El ritmo de la emoción
Por: Gustavo Páez Escobar
(Palabras en el libro Al paso de los días)
Este libro intimista y melodioso que escribe Homero Villamil Peralta con ánimo evocador –Al paso de los días– se hizo para soñar y querer. Es un libro enamorado. He repasado su obra publicada y encuentro que el amor es la columna vertebral de toda su producción.
Incluso el titulado Hoy es día de cantarle a todo, siendo un himno social de batalla –en el que, al decir de Vicente Landínez Castro, «el verbo se hace látigo vengador y silbante»–, está inspirado por el amor. En él se pinta el Apocalipsis del mundo actual movido por el odio y las pasiones, para clamar por la armonía del planeta y la convivencia de los espíritus.

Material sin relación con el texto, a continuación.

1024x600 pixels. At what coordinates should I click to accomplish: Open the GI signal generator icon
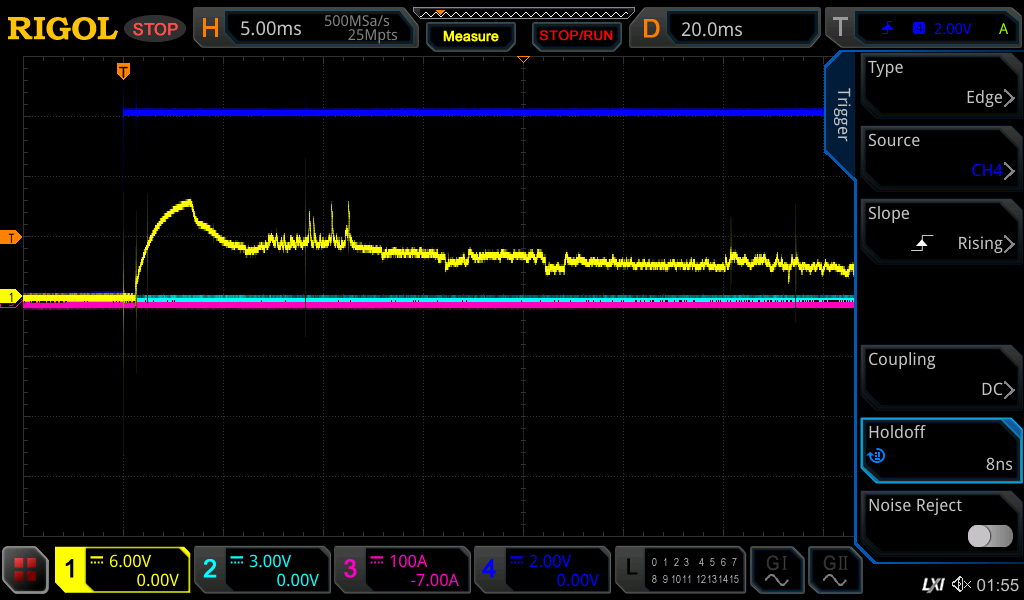tap(776, 570)
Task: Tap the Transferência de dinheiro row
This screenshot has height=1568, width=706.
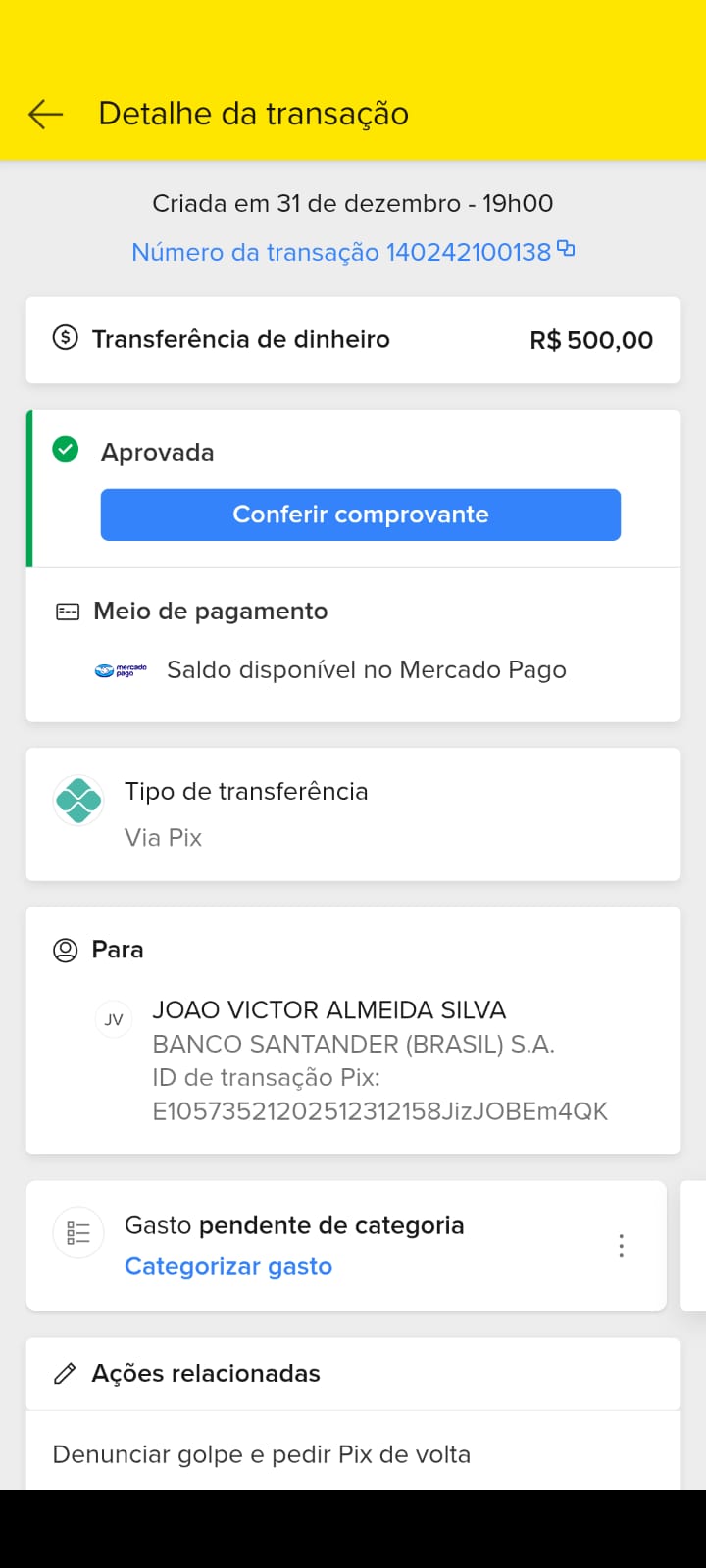Action: click(x=352, y=340)
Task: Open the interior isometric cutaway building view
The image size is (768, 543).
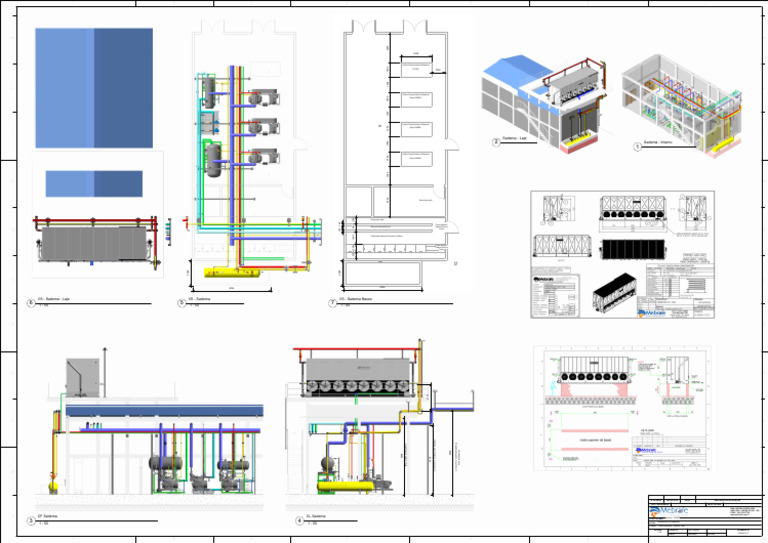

Este quinto libro que hoy ve la luz probará el aserto popular de que no hay quinto malo. Tiene la virtud de engrandecer lo elemental, y por eso en él se recrean los menudos sucesos que giran a los cuatro vientos por la vida del hombre.
Villamil Peralta no hace otra cosa que ennoblecer los sentimientos y hermosear la palabra. Es un sembrador de esperanzas, pero antes ha sido un encantador de cosechas. ¿Y qué es el poeta sino un hechicero, un mago, un curador de almas?
Este sacerdote del verbo iluminado se va por los senderos de la existencia y, cual otro samaritano, riega las semillas de la fraternidad humana. Da consuelo a los seres tristes, levanta a los caídos, ríe con las auroras y las almas puras. Posee el poder de la metamorfosis para volverse niño y adulto, hada y embeleso, rosa e ilusión. Explora y entiende los secretos del mundo y sobre todo el significado de los seres simples y los hechos triviales. El abuelo poeta se mete en el corazón de su nieta Heidi, de quien dice que no es un genio, y afirma: “Apenas una flor. O si acaso un suspiro. Cuando más un rumor».
Al paso de los días es un cofre de emociones. Los temas que toca están henchidos de calidez y dulzura. Villamil Peralta no sólo entiende la ternura como un requisito para ser humanos, sino que la lleva por dentro como una estirpe de su fibra creadora. Es la suya una refrescante actitud ante la vida, penetrada de deslumbramientos, conmociones y asombros. Sus emocionados cantos a las sencillas criaturas y las cosas tenues que dulcifican la existencia, y que ignoran los seres anodinos, son reveladores de su mundo interior, imbuido de música, paisajes y fantasías.
Sin el poeta, el orbe no existiría. Para no sucumbir en los despeñaderos de la ruindad espiritual, el hombre necesita elevar el alma hacia las estrellas. Para romper las ligaduras con la bestia, una maldición que pesa sobre la especie humana para obligarnos a ser racionales, debe ennoblecer los sentimientos. Para que la conciencia no sea tortuosa, hay que ponerle lumbre al corazón. Para que la mirada no sea opaca, hay que iluminar el panorama. Aquí es donde el poeta se justifica. Y donde Homero Villamil proclama su trono de sortilegios, que hemos de decantar al paso de los días para salvarnos de la desesperanza.
Todo en este libro, repito, está impregnado de amor. Y conduce al amor. Es una poesía vibrante, a veces con apariencia de prosa lírica, que enaltece los vínculos de la sangre cuando gira en torno de los seres queridos; o le canta a la comarca nativa representada en la radiante reina chiquinquireña y en las sensuales ollas de barro de Ráquira; o se desliza, llena de musicalidad, detrás del agua que se hace lluvia, manantial y río; o refunde su saudade en la Nochebuena que pasó y en el rostro desvanecido en la distancia; o declara, en fin, que no puede haber poesía sin amor.
Su vena lírica esparce, en ciertos trozos, filosóficas nostalgias. Oigamos esta reflexión sobre las estrellas de enero: Pienso que la vida es así: en el enero de todos los hombres, el mundo es claro y bello. Y hay estrellas que traen ilusiones. Pero llega la hora del invierno y todo se va volviendo lluvia. Lluvia de penas y recuerdos. De fantasías inconclusas. De las mañanas que hace rato murieron.
Además, descubro en el libro un recóndito tono de memorias manejado con la lira de la añoranza. Es lo que hacen los vates cuando quieren consentir sus sueños huidizos. Tal, por ejemplo, el caso de Gabriela Mistral en Páginas memorables; o de Pablo Neruda en Confieso que he vivido; o de Rafael Alberti en La arboleda perdida; o de Rosario Sansores en Rutas de emoción.
El ritmo del corazón, el de Homero Villamil Peralta, vibra en estas páginas como perenne canto a la vida.